= Beginning of Section =

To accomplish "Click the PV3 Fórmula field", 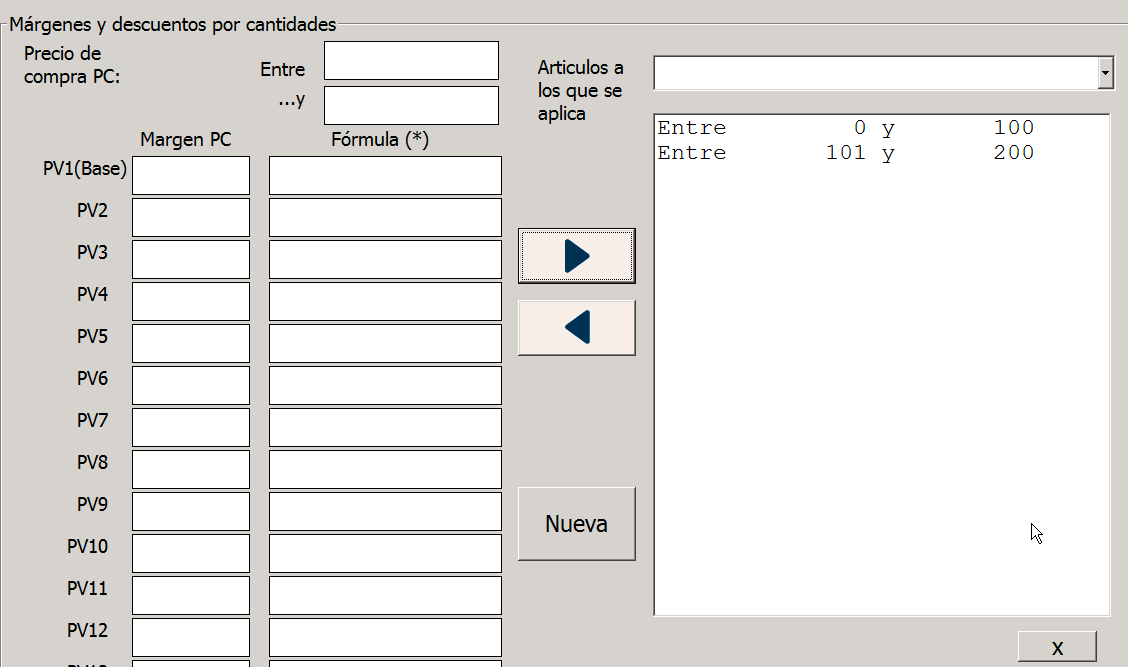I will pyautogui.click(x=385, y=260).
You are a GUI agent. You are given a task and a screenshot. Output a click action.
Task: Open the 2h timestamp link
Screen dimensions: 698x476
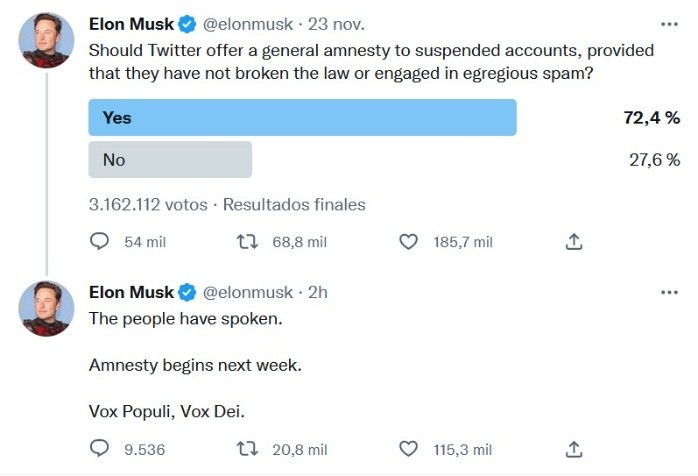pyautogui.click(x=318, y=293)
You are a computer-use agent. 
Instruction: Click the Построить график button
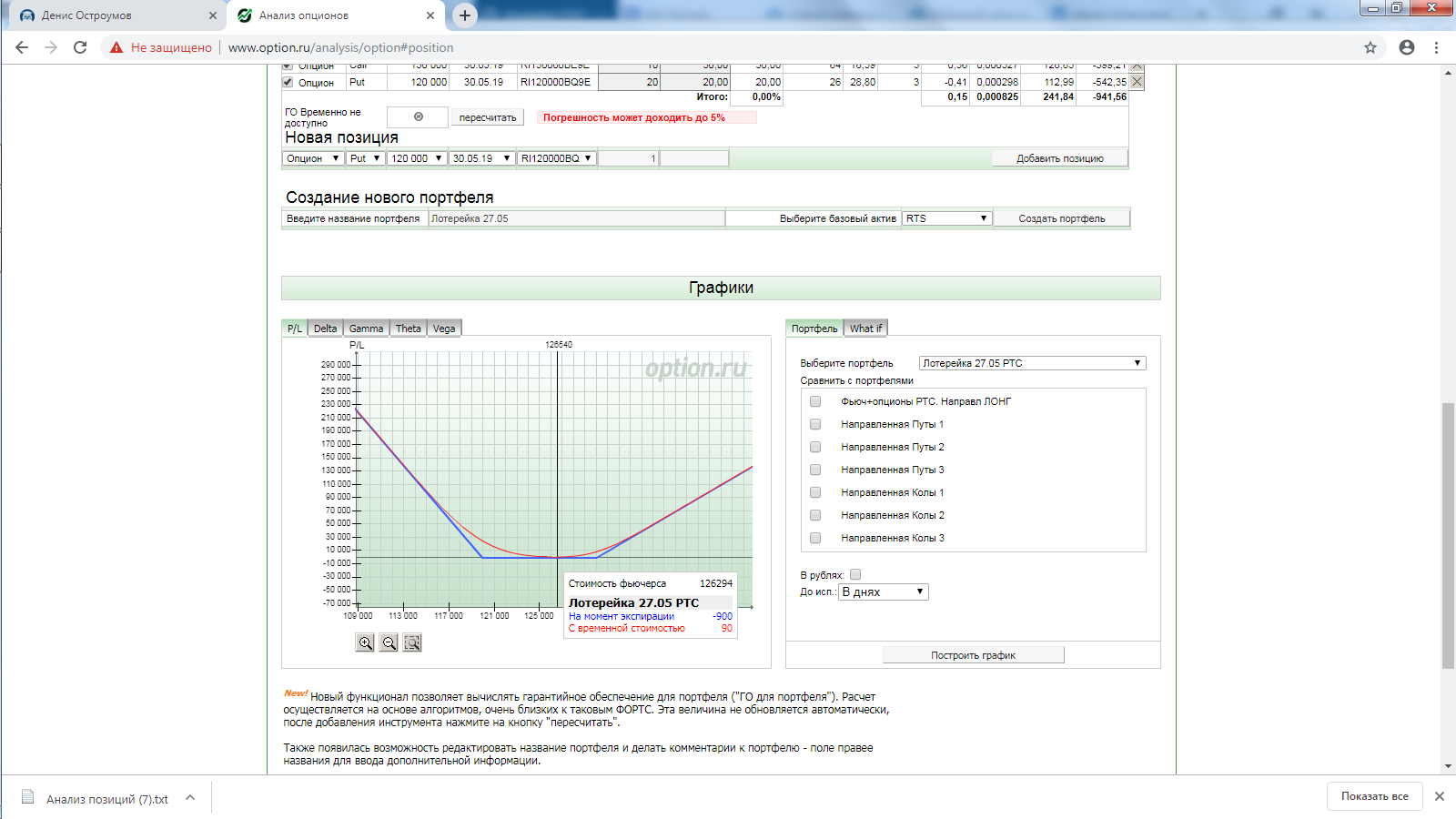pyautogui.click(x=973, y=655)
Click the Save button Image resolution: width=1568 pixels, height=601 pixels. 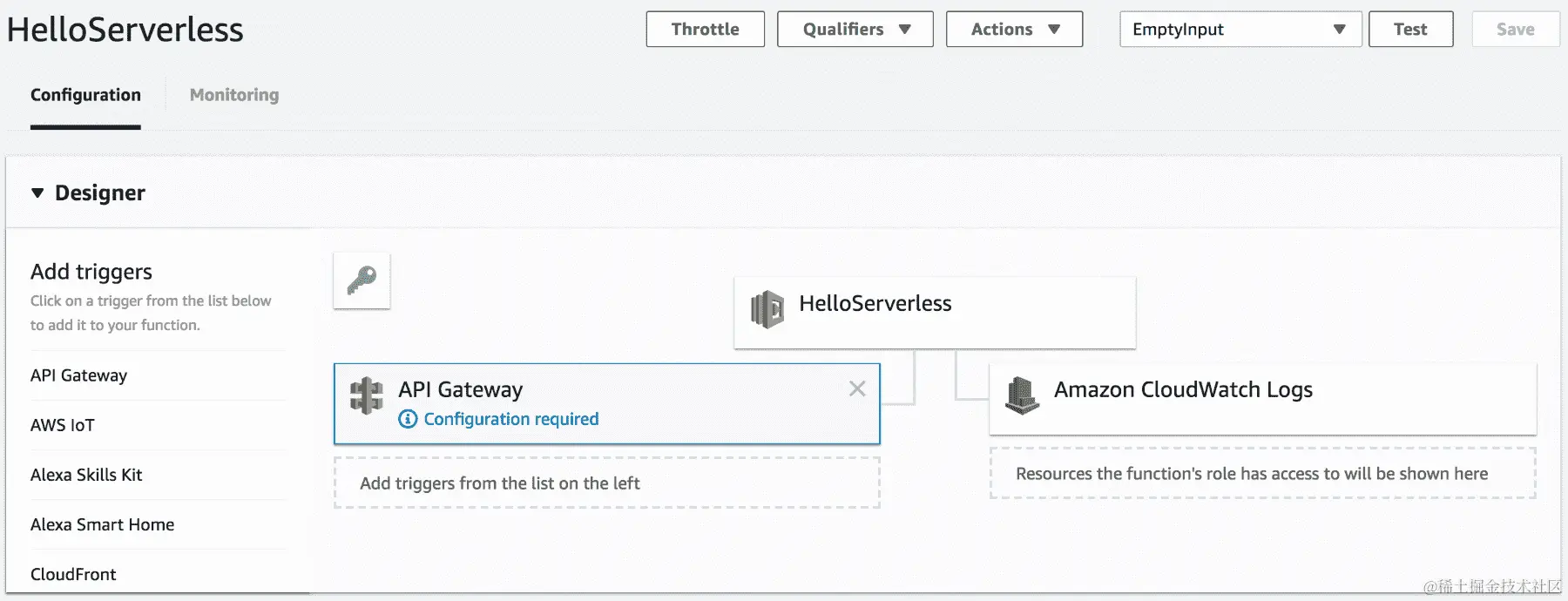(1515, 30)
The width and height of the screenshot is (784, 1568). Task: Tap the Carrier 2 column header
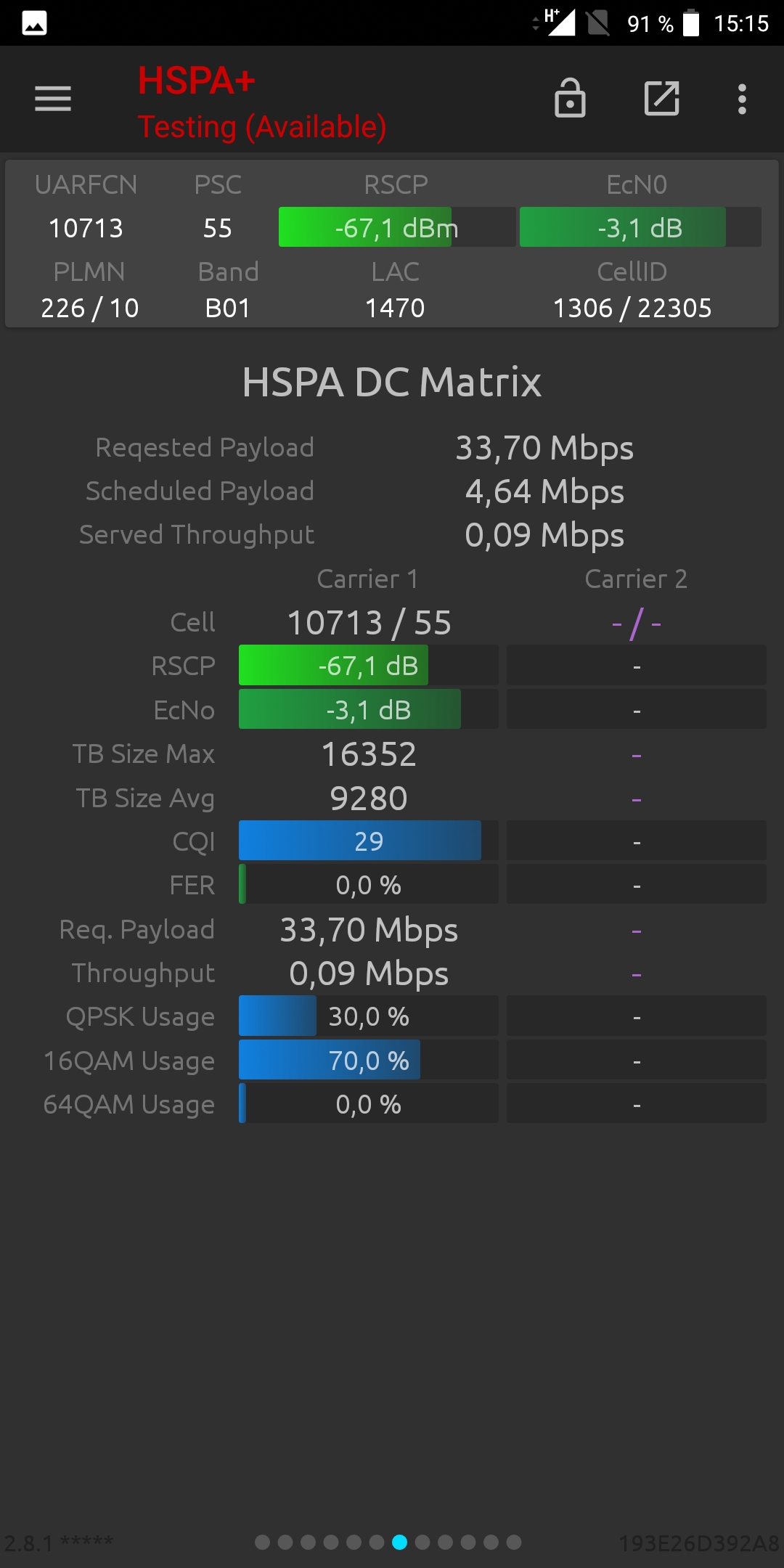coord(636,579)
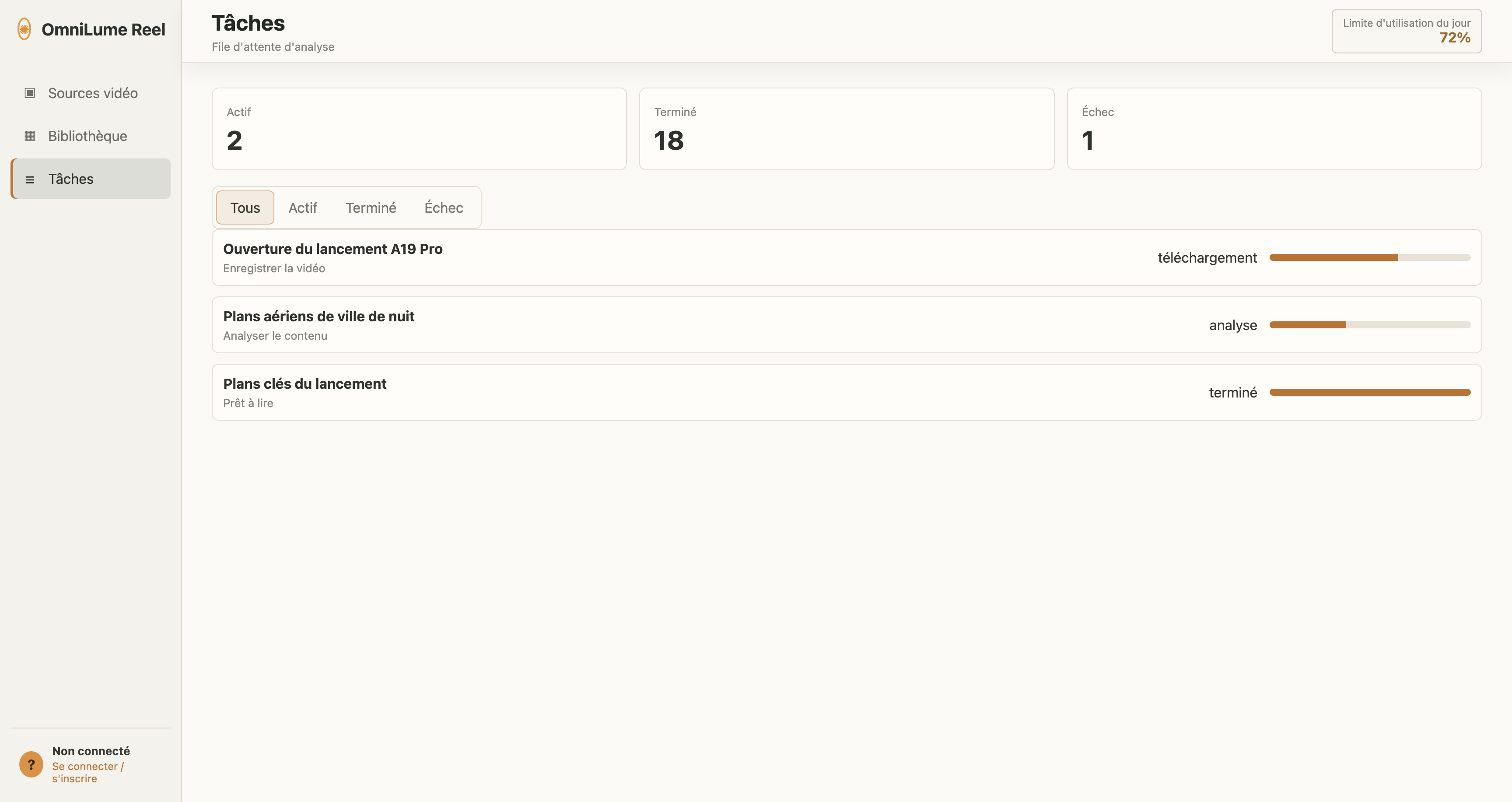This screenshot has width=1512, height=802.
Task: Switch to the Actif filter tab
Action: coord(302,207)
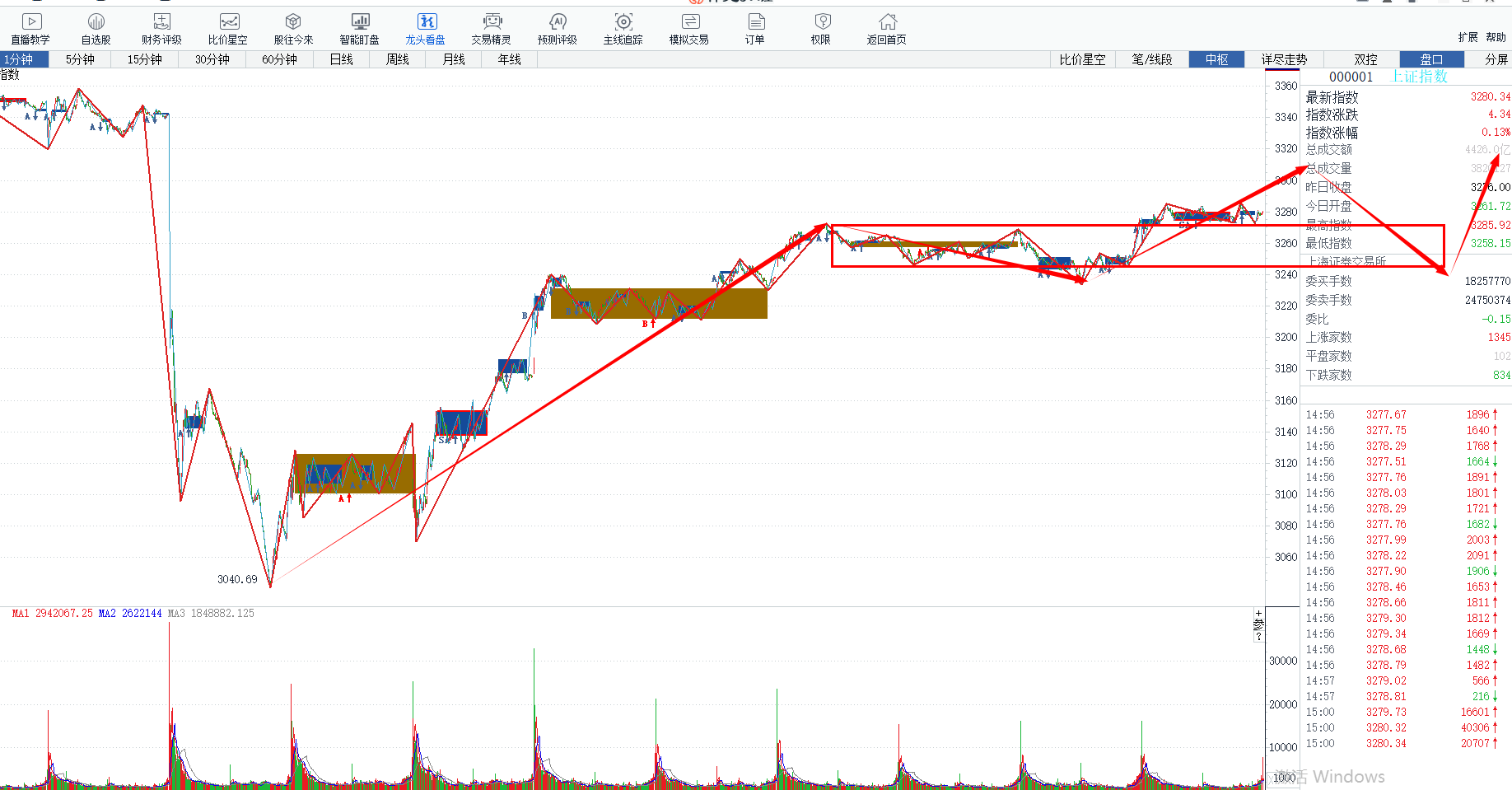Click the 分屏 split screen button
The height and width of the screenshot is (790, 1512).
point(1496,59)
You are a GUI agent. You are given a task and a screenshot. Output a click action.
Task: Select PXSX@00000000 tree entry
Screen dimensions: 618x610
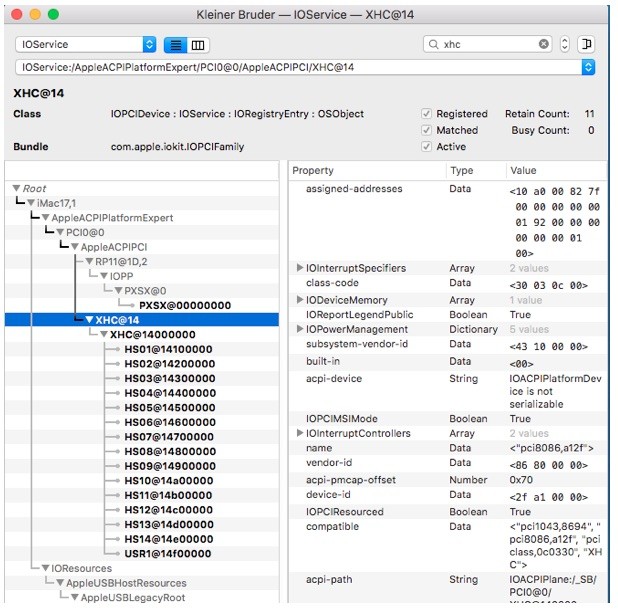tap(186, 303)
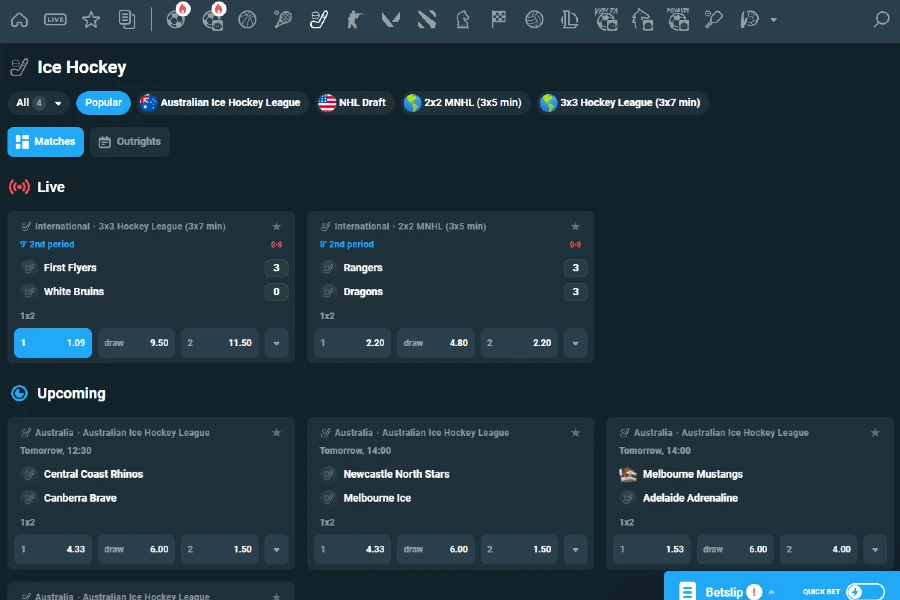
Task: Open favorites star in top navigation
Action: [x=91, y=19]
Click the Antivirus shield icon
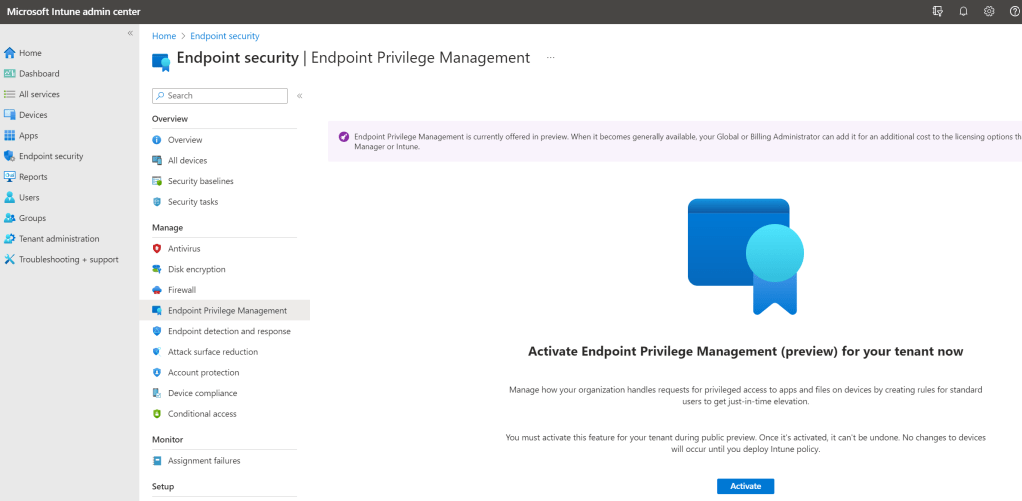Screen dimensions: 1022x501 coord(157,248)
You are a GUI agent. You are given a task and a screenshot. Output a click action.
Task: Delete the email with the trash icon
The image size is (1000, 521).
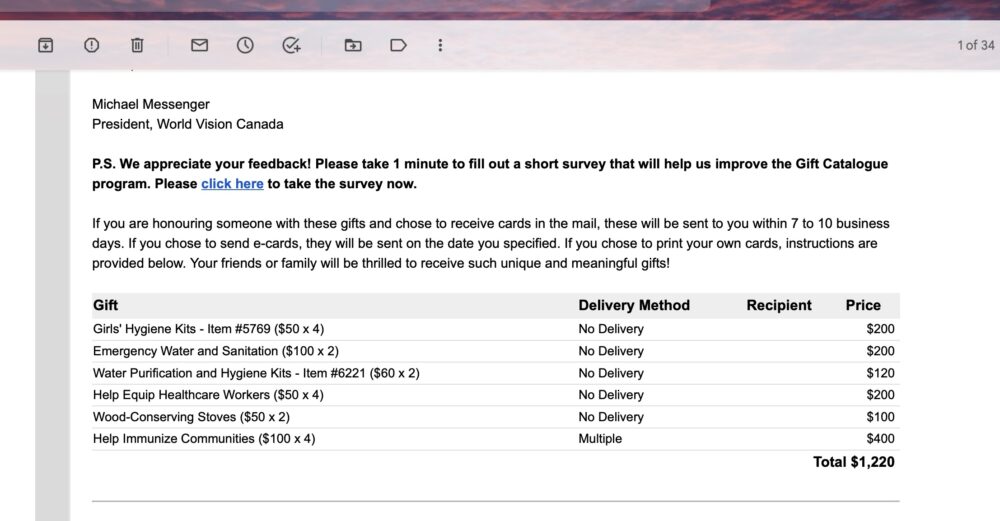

= End of Section =

**Assigned task**
No picture is to be printed. Output exactly the lines above from the line containing "The width and" through the line containing "Task: Delete the email with the trash icon".

**Solution to this problem**
The width and height of the screenshot is (784, 1568). Task: Tap the Carrier 2 column header
coord(636,579)
This screenshot has width=1512, height=802.
Task: Switch to the Actif filter tab
Action: coord(302,207)
Click the 分屏 split screen button
The height and width of the screenshot is (790, 1512).
point(1496,59)
You are a GUI agent. You are given a task and a screenshot. Output a click action.
Task: Select PXSX@00000000 tree entry
Screen dimensions: 618x610
tap(186, 303)
Task: Open favorites star in top navigation
Action: [x=91, y=19]
Click the Antivirus shield icon
Screen dimensions: 1022x501 coord(157,248)
You are a GUI agent. You are given a task and a screenshot. Output a click action.
Task: Delete the email with the trash icon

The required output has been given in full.